▶ [Document section]
++++
What is Hormone Replacement Therapy?
Hormone replacement therapy (HRT), or simply hormone therapy, refers to the administration of estrogen replacement and sometimes progestin (a form of progesterone) to supplement when the body reduces or stops its own hormone production. One of the most common indications for hormone replacement is menopausal women suffering from hot flashes.
Candidates for Hormone Therapy
Hormone therapy or estrogen replacement may be beneficial for women who are experiencing:
- Moderate to severe symptoms associated with menopause (hot flashes)
- Early menopause
- Premature ovarian failure
- Severe loss of bone density when other treatments have been ineffective
Hormone Replacement Therapy Options
Two options for hormone therapy are:
- Combined hormone therapy uses both estrogen and progestin, which reduces the risk of endometrial cancer.
- Estrogen-only therapy does not include progestin. It’s generally used in women who have had a hysterectomy, since there is no risk of endometrial cancer. It may be given systemically through pills, gels, sprays or skin patches. It can also be administered locally through vaginal rings, vaginal tablets or vaginal creams to reduce dryness or thinning of the vaginal lining.
Progestin is sometimes given in combination with estrogen or separately in the form of a pill, patch, gel or intrauterine device.
Risks of Hormone Therapy
It is important to ensure the benefits of hormone therapy outweigh the risks. Combination therapy may increase the risk of:
- Breast cancer
- Deep vein thrombosis
- Gallbladder disease
- Urinary incontinence
Estrogen-only therapy carries the same risks as combination therapy, except for breast cancer, which appears to be reduced with the therapy. Women who still have their uterus may be at increased risk of endometrial cancer with estrogen-only therapy.
++++
▶ [Required work]
(A) Rewrite the hormone therapy text starting with "Risks of Hormone" and going on through "with estrogen-only therapy.", substituting "Blood clots" for "Deep vein thrombosis".
(B) Summarize the hormone therapy text in two sentences.

▶ [Pixel coordinate grounding data]
++++
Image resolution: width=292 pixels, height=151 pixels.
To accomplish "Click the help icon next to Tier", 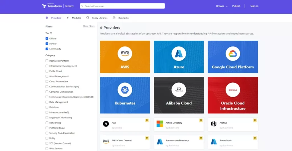I will (51, 33).
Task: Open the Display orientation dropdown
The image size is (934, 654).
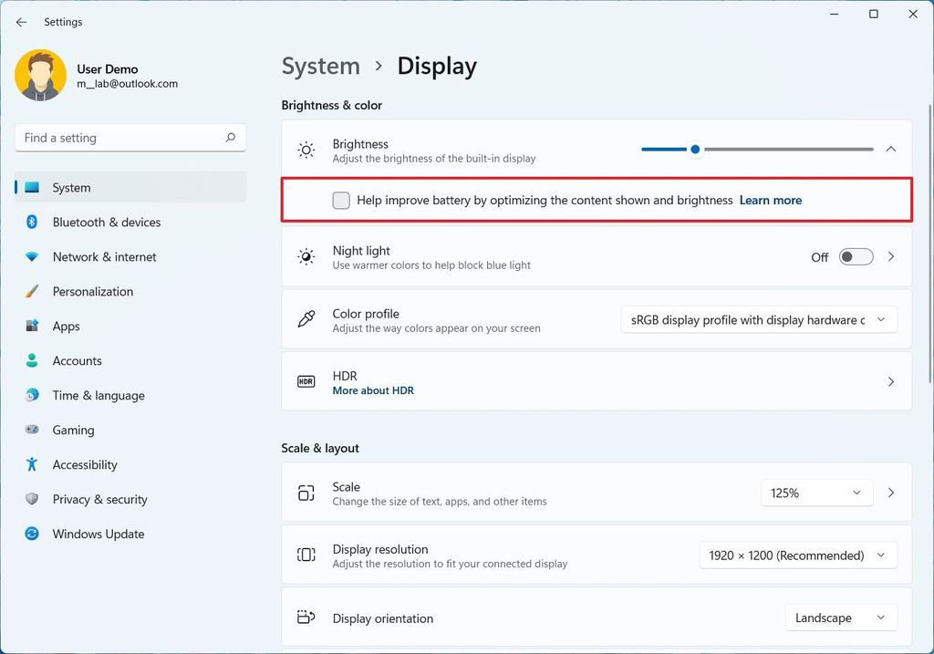Action: point(839,618)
++++
▶ [Task answers]
(A)
Risks of Hormone Therapy
It is important to ensure the benefits of hormone therapy outweigh the risks. Combination therapy may increase the risk of:
- Breast cancer
- Blood clots
- Gallbladder disease
- Urinary incontinence
Estrogen-only therapy carries the same risks as combination therapy, except for breast cancer, which appears to be reduced with the therapy. Women who still have their uterus may be at increased risk of endometrial cancer with estrogen-only therapy.

(B) Hormone replacement therapy supplies estrogen, sometimes with progestin, when the body reduces or stops its own hormone production, and one of its most common uses is for menopausal women with hot flashes. It is given either as combined therapy or as estrogen-only therapy, and its benefits must outweigh risks that, for combination therapy, include breast cancer, deep vein thrombosis, gallbladder disease and urinary incontinence.